We also examined the “confidence maps” generated by visualizing the output of the neural network *ϕ*_{n} as an image; large values of the confidence map indicate the regions where the network “believes” the target is located with high confidence. Comparing the confidence maps output by DLC versus DGP, we see that the latter tend to be more unimodal (see Figure 2, small panels in the middle column). Nonetheless, DGP does occasionally output multi-modal confidence maps (e.g., in frames where the target is occluded), since the ELBO objective function used to train DGP encourages unimodality but does not impose unimodality as a hard constraint.

To develop more quantitative comparisons, we manually labeled 1000 training frames in the mouse-wheel dataset^{2} and randomly assigned 55 labels to the training set. Next we randomly subsampled 10 *−* 90% of this training set and retrained the models to quantify the dependence of the test error on the number of labeled frames. Figure 3 shows the test error averaged over five random subsamples. Focusing on DGP (red) and DLC (blue) bars, we see that DGP outperforms DLC uniformly over the training set fraction (i.e., the number of labeled frames used to train the model). Similar results were obtained using an *E*-insensitive loss that ignored errors below a threshold *E* (on the order of 5-10 pixels here) below which the “true” marker location becomes somewhat subjective.

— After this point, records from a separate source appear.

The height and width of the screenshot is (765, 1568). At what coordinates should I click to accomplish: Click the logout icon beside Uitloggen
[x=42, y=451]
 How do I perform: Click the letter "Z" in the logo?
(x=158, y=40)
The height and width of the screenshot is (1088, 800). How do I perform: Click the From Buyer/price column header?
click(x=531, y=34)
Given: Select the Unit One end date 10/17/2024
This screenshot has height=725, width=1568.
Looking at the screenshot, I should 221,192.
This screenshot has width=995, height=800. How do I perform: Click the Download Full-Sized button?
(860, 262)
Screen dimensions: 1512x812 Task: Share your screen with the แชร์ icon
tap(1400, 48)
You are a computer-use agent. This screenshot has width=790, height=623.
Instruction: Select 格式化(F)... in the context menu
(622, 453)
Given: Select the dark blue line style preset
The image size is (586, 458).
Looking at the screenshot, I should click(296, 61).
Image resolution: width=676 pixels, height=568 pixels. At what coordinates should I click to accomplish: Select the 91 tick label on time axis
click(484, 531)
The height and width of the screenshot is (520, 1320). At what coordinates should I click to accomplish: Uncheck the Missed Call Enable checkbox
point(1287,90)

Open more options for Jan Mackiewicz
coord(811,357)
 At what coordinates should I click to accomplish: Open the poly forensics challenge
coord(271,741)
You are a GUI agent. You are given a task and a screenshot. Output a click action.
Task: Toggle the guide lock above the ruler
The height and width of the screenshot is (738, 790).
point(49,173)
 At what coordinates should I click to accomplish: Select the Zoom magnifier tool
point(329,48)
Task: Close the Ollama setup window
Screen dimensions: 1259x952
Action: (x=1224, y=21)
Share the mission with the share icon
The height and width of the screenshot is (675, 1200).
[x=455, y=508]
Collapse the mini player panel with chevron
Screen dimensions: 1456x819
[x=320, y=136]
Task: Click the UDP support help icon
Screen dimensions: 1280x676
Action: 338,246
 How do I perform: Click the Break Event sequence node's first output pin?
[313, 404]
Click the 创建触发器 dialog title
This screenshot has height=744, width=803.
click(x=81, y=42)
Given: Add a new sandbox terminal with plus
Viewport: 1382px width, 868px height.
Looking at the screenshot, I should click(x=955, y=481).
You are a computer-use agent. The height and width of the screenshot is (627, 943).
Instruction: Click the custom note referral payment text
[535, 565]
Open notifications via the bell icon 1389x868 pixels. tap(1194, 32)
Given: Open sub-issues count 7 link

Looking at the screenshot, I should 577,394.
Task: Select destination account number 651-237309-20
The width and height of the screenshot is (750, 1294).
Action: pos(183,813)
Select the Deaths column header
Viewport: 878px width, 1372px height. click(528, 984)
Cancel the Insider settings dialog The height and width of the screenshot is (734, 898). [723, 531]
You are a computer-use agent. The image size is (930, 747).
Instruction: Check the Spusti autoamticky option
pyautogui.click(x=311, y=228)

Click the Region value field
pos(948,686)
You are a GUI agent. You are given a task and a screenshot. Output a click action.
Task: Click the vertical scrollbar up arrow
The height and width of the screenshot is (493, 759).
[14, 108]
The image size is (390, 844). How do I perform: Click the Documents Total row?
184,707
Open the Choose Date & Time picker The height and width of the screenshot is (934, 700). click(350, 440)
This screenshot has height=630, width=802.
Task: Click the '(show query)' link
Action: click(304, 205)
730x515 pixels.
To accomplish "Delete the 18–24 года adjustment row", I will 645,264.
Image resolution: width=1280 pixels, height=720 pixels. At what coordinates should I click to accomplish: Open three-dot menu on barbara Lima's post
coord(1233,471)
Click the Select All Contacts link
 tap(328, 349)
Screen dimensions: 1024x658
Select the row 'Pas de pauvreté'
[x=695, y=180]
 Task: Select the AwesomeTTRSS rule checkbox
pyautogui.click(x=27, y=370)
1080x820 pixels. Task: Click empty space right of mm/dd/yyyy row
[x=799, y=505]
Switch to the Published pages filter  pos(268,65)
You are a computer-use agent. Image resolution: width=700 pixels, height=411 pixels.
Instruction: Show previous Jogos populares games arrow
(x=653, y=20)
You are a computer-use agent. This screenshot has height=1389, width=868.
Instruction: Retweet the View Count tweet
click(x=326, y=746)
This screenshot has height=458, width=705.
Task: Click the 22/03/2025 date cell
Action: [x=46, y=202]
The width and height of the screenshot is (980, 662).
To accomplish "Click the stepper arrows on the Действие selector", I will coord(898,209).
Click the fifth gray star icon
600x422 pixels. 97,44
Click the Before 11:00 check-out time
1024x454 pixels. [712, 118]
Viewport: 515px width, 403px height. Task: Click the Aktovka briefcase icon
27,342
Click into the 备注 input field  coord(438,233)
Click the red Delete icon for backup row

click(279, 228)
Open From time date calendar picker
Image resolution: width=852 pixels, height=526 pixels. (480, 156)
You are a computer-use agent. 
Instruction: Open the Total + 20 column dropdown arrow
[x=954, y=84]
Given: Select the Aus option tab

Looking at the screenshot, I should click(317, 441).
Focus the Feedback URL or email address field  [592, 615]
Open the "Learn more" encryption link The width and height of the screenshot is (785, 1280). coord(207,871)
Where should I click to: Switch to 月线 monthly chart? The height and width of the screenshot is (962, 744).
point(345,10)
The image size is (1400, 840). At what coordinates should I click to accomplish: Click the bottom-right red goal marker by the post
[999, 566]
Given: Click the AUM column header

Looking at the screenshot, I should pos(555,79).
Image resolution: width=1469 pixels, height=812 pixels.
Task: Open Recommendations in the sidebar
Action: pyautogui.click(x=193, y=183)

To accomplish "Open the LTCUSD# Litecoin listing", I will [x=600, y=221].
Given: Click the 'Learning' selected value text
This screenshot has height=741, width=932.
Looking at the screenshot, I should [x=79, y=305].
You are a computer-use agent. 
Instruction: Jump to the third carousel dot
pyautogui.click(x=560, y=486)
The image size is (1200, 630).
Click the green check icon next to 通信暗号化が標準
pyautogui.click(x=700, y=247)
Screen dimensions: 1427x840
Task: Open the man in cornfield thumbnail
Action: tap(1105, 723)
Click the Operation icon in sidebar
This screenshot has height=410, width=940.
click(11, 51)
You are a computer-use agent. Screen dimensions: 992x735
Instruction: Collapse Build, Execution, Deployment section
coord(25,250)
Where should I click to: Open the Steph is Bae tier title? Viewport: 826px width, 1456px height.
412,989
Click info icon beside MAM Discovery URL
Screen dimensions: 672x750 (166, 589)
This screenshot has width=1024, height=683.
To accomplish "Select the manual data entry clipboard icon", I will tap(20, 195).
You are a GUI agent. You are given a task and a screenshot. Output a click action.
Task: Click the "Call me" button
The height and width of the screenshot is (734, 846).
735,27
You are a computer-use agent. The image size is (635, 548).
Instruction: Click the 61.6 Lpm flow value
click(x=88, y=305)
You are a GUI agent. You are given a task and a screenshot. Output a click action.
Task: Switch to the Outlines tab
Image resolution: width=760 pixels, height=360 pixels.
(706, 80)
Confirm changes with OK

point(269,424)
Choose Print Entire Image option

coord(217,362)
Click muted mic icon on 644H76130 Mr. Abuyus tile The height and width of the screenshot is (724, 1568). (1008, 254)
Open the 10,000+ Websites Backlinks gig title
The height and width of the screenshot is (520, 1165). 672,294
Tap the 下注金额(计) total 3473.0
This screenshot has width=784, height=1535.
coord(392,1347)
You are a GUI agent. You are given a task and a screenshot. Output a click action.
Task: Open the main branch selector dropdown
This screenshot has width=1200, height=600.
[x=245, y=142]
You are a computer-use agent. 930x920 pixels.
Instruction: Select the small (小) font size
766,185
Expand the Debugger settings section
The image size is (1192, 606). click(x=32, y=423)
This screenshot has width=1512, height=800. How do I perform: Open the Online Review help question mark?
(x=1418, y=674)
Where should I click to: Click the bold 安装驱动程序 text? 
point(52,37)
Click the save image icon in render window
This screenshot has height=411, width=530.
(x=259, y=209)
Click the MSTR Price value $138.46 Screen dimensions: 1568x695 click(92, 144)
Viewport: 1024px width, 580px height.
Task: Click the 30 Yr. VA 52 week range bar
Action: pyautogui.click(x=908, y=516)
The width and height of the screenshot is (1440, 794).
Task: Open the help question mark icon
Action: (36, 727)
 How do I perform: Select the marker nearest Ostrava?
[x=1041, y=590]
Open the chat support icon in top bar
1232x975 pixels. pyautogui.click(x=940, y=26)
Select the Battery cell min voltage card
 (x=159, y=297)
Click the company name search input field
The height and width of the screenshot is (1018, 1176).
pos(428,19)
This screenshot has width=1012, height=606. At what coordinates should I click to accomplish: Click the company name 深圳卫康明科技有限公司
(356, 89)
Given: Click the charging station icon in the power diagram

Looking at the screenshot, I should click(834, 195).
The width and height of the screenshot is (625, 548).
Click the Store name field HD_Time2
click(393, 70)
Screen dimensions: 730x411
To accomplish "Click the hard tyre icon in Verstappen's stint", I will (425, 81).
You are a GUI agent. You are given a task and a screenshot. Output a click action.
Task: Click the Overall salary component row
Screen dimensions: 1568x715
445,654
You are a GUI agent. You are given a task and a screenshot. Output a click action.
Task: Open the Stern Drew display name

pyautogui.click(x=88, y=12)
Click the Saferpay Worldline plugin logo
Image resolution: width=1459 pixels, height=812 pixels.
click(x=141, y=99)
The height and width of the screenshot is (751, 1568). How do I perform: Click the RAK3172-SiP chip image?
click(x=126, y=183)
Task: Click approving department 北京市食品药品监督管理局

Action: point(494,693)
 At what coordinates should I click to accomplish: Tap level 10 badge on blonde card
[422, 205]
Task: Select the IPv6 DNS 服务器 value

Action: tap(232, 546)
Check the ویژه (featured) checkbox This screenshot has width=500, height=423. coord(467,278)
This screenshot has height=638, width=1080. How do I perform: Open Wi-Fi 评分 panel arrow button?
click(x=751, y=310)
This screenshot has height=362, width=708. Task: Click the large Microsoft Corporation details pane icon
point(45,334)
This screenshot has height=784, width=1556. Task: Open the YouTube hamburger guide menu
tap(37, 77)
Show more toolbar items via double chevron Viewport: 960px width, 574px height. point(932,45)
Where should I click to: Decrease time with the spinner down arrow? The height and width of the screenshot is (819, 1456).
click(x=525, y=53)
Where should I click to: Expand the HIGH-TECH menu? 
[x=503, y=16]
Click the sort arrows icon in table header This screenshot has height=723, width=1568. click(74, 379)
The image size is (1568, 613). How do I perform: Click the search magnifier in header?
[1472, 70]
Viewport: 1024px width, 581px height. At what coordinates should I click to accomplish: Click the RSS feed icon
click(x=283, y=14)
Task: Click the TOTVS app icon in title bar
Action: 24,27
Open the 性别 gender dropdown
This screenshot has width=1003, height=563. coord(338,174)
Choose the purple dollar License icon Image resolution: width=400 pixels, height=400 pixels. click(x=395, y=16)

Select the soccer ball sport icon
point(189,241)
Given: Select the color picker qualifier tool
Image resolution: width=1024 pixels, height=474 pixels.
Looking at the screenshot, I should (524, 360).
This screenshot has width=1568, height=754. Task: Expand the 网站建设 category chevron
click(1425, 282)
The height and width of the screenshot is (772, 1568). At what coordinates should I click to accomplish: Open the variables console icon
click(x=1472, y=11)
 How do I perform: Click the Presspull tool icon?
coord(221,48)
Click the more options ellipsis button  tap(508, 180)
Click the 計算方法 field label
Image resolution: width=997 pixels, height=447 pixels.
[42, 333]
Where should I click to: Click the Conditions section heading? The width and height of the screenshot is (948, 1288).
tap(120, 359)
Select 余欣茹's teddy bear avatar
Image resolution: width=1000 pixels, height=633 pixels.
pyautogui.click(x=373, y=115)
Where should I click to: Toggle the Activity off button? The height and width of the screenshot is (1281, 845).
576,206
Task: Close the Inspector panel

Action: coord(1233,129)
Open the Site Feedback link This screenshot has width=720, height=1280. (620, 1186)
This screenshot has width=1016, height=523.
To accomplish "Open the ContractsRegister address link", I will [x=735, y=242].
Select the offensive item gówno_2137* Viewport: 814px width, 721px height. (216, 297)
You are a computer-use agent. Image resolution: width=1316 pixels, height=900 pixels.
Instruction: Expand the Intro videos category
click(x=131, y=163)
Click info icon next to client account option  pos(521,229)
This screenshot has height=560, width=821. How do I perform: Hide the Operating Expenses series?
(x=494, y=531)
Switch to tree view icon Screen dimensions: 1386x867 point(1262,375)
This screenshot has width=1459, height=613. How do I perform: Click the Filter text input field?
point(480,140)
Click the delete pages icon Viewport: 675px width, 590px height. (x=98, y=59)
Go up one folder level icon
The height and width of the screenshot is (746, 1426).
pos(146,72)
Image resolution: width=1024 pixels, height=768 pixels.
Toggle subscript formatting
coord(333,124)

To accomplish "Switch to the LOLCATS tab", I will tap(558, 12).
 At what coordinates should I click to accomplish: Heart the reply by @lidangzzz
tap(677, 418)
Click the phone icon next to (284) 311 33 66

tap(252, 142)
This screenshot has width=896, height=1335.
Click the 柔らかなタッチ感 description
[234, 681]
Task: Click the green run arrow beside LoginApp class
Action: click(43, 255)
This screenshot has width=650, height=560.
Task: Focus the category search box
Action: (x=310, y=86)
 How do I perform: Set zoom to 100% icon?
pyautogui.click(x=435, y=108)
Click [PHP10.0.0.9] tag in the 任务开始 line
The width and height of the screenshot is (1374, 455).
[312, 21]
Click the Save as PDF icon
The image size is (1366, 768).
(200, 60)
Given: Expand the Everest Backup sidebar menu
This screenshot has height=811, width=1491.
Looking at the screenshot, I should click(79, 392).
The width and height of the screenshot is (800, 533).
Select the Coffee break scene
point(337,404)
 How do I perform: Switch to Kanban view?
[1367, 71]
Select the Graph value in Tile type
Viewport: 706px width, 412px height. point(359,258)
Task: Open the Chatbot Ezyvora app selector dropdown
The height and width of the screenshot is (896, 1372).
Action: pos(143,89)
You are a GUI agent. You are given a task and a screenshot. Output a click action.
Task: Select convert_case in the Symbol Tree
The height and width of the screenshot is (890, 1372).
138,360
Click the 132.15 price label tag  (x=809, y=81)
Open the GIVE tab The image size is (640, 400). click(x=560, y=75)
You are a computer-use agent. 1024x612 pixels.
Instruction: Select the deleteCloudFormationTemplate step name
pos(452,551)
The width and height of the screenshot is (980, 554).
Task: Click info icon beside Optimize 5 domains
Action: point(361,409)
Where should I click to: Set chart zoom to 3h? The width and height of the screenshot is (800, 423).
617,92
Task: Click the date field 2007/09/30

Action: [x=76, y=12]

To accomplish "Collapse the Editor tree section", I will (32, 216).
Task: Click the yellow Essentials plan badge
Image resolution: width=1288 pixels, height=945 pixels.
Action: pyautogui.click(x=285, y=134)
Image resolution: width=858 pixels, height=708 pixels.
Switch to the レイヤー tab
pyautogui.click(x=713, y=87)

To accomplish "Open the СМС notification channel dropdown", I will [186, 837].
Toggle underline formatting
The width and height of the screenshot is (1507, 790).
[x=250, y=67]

Next we performed an ablation study, to better understand the source of the performance gains exhibited by DGP. We examined two approaches that can be considered as conceptual waypoints between DLC and DGP. First, we experimented with a model in which the spatial and temporal potentials are turned off (i.e., *w*_{s} = *w*_{t} = 0) during both training and testing. The resulting graphical model is now independent over targets *j* and frames *t*, and variational inference in this model reduces to standard “mean-field” variational inference, in which the variational approximation is a product of Gaussian distributions, one for each *y*_{t,j}. We call the resulting model DLC-semi, since the resulting ELBO objective function combines a usual supervised loss (as in DLC) with an unsupervised term that encourages the output of the image potential *ϕ*_{n} to match its Gaussian approximation for each (*t, j*) pair (i.e., the resulting loss can be considered a semi-supervised DLC hybrid). Surprisingly, although this model does not enforce any spatial constraints or temporal smoothness, the extra regularization from the unsupervised term in the ELBO encourages the model output to be more unimodal, leading to significantly improved predictions compared to DLC, as shown in Figure 3. Indeed, DLC-semi performs almost as well as the full DGP model in some cases, although some significant gaps between DLC-semi versus DGP still remain. Similar results are seen in all of the other datasets examined here; see Figures S6-S10 in the appendix.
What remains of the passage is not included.